They are questions the undergraduate medical education community has struggled to answer for decades: When are medical students ready for the transition to physician residency training? What do they most need to know? And how should competencies be assessed?
An episode of “AMA Update” features a discussion of a new effort to improve the transition from medical school to residency through a more unified approach to medical education.
The Foundational Competencies for Undergraduate Medical Education, released in December, are a shared mental model of what makes medical students ready for the move from undergraduate medical education (UME) to graduate medical education (GME).
“This is the first time that we now have some consensus on what it means to be competent and ready to transition on from UME to GME in the undergraduate space and across MD- and DO-granting medical schools—and, importantly, what are those outcomes we expect that align with graduate medical education,” said Lisa Howley, PhD.
She is senior director of transforming medical education at the Association of American Medical Colleges (AAMC), which co-sponsored the new competencies with the American Association of Colleges of Osteopathic Medicine (AACOM) and the Accreditation Council for Graduate Medical Education (ACGME).
“There are many challenges in that transition and that journey to becoming a physician,” Howley said. “One of them is in this transitionary space that has to do with outcomes and thinking about what is it that we're teaching towards and what is it that we're assessing in our undergraduate medical students.”
The project’s report outlines six core competencies for graduating medical students that intentionally align with the pre-existing ACGME framework for competency during residency training:
- Professionalism: including integrity, respect, and ethical reasoning.
- Patient care and procedural skills: demonstrating compassionate, effective, holistic, evidence-informed, equitable and patient-centered care.
- Medical knowledge: applying and integrating foundational knowledge to improve care for patients and populations.
- Practice-based learning and improvement: integrating feedback, evidence and reflection to foster improvement and cultivate lifelong learning.
- Interpersonal and communication skills: effectively interacting with patients, caregivers and other members of the health care team to contribute to high-quality, patient-centered care.
- Systems-based practice: applying knowledge of the broader context of health, including social determinants, and of systems and resources inside and outside of health care to optimize care for patients, communities and populations.
A notable advancement in the list of core competencies is that they apply to all graduating medical students, regardless of which physician specialty or subspecialty they plan to pursue. The aim is to make these competencies more transparent for medical students, while the consistency across UME could make it easier for receiving residency program directors to successfully onboard residents from various medical schools.
Learn more about the AMA Reimagining Residency grant program, which aims to transform residency training to best address the workplace needs of the current and future health care system.
A unified approach
“This was truly a community effort,” said Laura Edgar, senior vice president of competencies, milestones and faculty development at ACGME, noting that representatives from two-dozen other organizations served in an advisory capacity.

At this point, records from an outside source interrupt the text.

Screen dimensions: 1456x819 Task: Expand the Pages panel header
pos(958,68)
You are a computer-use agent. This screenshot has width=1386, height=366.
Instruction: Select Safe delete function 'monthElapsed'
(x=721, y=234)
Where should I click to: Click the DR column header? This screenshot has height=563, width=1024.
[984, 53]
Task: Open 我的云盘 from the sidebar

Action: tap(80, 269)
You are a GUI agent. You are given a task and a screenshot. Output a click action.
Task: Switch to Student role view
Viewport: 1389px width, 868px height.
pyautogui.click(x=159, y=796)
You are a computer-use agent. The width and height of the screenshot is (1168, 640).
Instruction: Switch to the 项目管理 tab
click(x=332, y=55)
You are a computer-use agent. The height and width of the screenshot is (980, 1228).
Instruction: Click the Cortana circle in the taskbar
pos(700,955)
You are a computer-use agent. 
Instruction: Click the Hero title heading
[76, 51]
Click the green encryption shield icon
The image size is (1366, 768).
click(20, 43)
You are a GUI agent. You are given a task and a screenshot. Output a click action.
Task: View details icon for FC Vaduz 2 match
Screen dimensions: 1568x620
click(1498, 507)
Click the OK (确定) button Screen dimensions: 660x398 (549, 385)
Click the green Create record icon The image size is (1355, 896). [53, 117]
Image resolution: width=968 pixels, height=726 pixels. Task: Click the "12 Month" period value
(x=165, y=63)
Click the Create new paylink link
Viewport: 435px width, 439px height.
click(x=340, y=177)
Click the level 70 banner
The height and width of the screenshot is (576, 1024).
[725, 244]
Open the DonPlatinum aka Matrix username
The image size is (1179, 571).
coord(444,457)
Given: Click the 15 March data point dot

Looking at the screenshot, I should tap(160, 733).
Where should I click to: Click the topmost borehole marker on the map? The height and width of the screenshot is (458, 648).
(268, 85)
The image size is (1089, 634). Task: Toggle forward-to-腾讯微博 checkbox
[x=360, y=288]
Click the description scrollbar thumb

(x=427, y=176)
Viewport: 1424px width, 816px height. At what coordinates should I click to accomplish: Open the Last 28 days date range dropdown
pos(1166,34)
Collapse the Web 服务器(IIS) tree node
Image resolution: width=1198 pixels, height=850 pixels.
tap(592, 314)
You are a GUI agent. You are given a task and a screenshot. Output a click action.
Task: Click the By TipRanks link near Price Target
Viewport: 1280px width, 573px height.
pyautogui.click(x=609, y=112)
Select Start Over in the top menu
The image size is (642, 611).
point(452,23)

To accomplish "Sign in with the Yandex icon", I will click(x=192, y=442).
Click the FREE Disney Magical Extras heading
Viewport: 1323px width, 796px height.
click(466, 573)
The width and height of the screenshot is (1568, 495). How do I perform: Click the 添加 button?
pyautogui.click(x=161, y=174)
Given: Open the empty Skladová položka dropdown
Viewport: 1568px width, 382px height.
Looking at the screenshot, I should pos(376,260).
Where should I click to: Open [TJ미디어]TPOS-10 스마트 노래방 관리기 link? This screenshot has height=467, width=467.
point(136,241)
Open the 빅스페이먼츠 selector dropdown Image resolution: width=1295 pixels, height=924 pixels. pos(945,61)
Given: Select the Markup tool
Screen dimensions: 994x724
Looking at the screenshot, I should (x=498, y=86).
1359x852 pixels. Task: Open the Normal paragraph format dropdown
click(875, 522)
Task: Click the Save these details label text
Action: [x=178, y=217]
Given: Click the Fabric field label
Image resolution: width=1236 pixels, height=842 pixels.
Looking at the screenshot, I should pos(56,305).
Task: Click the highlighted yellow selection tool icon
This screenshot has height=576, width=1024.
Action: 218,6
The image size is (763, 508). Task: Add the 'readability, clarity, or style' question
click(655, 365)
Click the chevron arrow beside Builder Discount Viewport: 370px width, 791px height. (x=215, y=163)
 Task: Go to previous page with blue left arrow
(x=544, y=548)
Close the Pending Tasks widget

“We had another 20-plus members of a development group that spent well over a year and many, many hours actually doing the development work of those competencies,” Edgar said, adding that hundreds of community members participated too, including in student reactor and patient and caregiver reactor groups.
In addition, the osteopathic medical education community got plenty of face time, “making sure that the distinctiveness of osteopathic medicine—its holistic approach, its reliance on prevention and on osteopathic manipulation to treat patients—was included in the competencies and was represented throughout the process,” said Mark Speicher, senior vice president of research, learning and innovation at AACOM. “Because we know there's patients who really want an osteopathic physician, and osteopathic physicians graduating in 10 years will still have those same skills and abilities.”
The AMA’s Facilitating Effective Transitions Along the Medical Education Continuum handbook takes a deep dive into the needs of learners along the continuum of medical education—from the beginning of medical school through the final stage of residency. The handbook guides residents in acclimating to the various settings and expectations along the spectrum of the medical training environment. Download the handbook now.
Dive deeper:
- The 5 skills residency program directors expect on day one
- 10 keys to help 4th-year medical students thrive in residency
- For these resident physicians, training includes social determinants
Is it right for your school?
“The real work is just beginning in many ways,” Speicher said, noting that the co-sponsors are working to support schools as they decide whether these competencies are right for them. “These are not required of any schools. But we know that many of our schools are ready and waiting to incorporate these competencies into their education programs.”
There is already a learning community of faculty and others responsible for competency-based education at their schools, and a course will be held in the summer and in the fall to teach faculty and assessors how to implement and integrate the competencies into their programs.
“Just as developing the competencies was several years long, certainly supporting our schools and encouraging them to implement these competencies will be many years in the making,” Speicher said.